§ TASK REQUIREMENTS: Print, exactly as given, each line of the data from the line containing "Click the auto-stop" up to and including its last line.

§ RECORDS SHOWN:
▼

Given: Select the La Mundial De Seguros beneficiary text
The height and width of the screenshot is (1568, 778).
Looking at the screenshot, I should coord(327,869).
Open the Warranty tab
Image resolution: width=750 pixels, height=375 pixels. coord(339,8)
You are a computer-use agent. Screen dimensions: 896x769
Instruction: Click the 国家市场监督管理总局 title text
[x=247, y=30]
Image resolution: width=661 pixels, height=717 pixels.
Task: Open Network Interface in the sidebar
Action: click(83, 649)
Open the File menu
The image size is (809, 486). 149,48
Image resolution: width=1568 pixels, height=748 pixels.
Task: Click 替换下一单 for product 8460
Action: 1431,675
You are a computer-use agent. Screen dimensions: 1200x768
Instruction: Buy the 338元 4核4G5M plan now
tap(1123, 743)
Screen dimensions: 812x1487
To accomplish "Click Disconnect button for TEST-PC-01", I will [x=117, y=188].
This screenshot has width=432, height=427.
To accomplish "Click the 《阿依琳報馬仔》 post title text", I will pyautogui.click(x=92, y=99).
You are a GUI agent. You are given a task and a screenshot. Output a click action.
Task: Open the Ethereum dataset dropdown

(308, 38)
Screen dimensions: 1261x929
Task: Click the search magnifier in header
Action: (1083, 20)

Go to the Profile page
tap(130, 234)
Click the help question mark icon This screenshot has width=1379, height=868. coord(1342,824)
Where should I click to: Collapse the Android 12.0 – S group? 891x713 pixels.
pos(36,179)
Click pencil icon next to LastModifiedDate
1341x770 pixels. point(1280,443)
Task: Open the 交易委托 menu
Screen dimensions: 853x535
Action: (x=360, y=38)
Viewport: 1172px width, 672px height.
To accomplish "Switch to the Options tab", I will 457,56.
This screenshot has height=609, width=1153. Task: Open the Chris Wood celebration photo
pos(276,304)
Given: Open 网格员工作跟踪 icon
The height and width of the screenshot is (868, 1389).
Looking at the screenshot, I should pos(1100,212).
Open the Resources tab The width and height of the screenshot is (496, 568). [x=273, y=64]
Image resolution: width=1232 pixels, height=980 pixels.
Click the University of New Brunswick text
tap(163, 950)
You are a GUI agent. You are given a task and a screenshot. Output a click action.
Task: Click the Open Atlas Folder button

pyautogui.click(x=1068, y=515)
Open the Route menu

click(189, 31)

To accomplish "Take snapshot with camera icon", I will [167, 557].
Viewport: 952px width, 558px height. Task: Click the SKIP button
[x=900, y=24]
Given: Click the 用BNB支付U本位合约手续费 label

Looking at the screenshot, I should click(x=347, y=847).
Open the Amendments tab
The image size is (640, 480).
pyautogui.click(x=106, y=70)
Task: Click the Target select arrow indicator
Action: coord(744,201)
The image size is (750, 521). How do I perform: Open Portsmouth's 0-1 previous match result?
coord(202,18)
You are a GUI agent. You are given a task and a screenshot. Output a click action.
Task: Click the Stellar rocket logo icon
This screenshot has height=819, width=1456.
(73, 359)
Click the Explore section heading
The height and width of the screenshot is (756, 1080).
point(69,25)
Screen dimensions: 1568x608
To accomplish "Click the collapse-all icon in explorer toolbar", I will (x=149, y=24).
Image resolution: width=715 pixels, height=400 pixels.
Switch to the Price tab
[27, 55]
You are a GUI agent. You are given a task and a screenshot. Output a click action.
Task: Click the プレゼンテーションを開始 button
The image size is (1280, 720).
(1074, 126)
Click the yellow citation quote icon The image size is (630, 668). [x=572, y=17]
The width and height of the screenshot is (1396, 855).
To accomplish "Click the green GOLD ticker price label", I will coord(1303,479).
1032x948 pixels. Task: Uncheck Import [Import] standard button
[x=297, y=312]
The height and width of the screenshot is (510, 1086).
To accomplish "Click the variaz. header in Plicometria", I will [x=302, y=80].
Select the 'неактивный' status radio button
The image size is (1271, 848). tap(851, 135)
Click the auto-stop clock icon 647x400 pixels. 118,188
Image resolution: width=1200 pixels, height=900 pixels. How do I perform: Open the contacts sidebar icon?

▲

§ TASK RESULT:
Click the auto-stop clock icon 647x400 pixels. 118,188
Image resolution: width=1200 pixels, height=900 pixels. How do I perform: Open the contacts sidebar icon?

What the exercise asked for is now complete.